Postcolonialism or postcolonial studies is an academic discipline that analyzes, explains, and responds to the cultural legacy of colonialism and imperialism. Postcolonialism speaks about the human consequences of external control and economic exploitation of native people and their lands. Drawing from postmodern schools of thought, postcolonial studies analyse the politics of knowledge (creation, control, and distribution) by examining the functional relations of social and political power that sustain colonialism and neocolonialism—the imperial regime's depictions (social, political, cultural) of the colonizer and of the colonized.
As a genre of contemporary history, postcolonialism questions and reinvents the manner in which a culture is being viewed, challenging the narratives expounded during the colonial era. Anthropologically, it records human nations between the colonists and the peoples under colonial rule, seeking to build an understanding of the nature and practice of colonial rule. As a critical theory, it presents, explains, and illustrates the ideology and practice of neocolonialism with examples drawn from history, political science, philosophy, sociology, anthropology, and human geography. It also examines the effects of colonial rule on the cultural aspects of the colony and its treatment of women, language, literature, and humanity.
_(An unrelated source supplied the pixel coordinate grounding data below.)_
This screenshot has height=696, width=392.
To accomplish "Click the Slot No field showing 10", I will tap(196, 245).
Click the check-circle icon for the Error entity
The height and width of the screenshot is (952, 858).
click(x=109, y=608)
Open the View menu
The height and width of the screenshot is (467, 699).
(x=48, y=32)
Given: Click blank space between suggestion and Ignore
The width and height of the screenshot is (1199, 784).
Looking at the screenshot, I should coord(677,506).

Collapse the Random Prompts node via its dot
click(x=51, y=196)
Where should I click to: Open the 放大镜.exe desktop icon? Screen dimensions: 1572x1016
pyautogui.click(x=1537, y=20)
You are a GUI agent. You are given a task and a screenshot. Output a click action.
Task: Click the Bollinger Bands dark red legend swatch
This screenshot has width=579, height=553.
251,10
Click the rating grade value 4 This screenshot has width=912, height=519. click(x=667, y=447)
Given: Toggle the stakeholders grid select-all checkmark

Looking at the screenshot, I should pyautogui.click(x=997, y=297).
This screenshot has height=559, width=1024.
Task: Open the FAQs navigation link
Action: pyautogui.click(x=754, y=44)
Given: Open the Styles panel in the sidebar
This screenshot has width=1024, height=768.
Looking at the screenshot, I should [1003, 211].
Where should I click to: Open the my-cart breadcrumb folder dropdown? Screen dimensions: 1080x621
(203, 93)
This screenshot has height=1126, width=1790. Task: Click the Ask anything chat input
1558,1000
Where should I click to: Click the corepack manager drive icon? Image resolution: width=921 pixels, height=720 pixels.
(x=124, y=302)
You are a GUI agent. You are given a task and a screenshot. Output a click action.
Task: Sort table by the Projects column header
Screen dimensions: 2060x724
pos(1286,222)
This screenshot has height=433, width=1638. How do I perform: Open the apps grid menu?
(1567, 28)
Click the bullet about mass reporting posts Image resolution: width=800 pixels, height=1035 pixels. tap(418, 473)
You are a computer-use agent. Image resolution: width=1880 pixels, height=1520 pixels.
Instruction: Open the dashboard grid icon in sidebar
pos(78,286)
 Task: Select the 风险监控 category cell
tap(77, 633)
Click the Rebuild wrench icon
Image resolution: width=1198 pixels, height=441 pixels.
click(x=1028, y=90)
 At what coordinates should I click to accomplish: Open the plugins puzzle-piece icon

As an epistemology (the study of knowledge, its nature and verifiability), as an ethics (moral philosophy), and as a politics (affairs of the citizenry), the field of postcolonialism address the politics of knowledge—the matters that constitute the postcolonial identity of a decolonised people, which derives from: (i) the coloniser's generation of cultural knowledge about the colonised people; and (ii) how that Western cultural knowledge was applied to subjugate a non–European people into a colony of the European mother country, which, after initial invasion, was effected by means of the cultural identities of 'coloniser' and 'colonised'.